黄巣の乱平定の功労者
- 閩の人、もと喬氏。内常侍楊玄価の家で養われ武勇に優れた。乾符初、平盧節度使曾元裕を助け王仙芝を破った。招討使宋威が仙芝の降将尚君長の功を妬んで密かに誅殺を進言したため仙芝が再叛した経緯、後任として復光が指揮を執り徐唐莒を捕らえた功も記される。
- 王鐸の招討使時代、荊南の混乱(宋浩と段彦謨の確執)を仲裁し、忠武軍の周岌を説得して朝廷側に帰順させた逸話(酒宴での涙の説得)が伝わる。

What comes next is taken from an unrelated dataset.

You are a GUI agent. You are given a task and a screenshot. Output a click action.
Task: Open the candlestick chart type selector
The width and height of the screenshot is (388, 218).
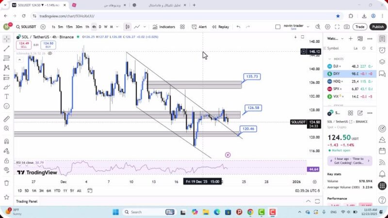coord(127,27)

秦宗権の裨将王淑の処断、鹿宴弘・晉暉・張造・李師泰・王建・韓建らを将として南陽で朱温らを撃破した功もある。
- 朱温の同州降伏の調略、王重榮への李克用招請の助言(「太原への道が通じていないだけで、克用は信のおける人物」)も的中し、長安平定に功を挙げた。開府儀同三司・同華制置使・弘農郡公。河中で没し観軍容使・諡は忠肅を追贈された。
- 部下への恩情に篤く、死を悼んで軍中が慟哭したという。多くの子が将帥となり、守宗も忠武節度使に至った。
贊
- 楚の鄖公辛は君に讎いても父の冤を忘れなかった。昭湣の代、両軍の寵遇に厚薄があったが、最終的に馬存亮が難を平らげた功は誰にも劣らない。古来、疎斥から忠臣が出ることは多いが、存亮ほど君臣の大義を明らかにした者は稀である。大功をひけらかさず権を避けて外に出た点でも賢明であった。それに比べれば「龍蛇」の詩(自らの功を誇る詩)を書き残した者たちの何と小さいことか。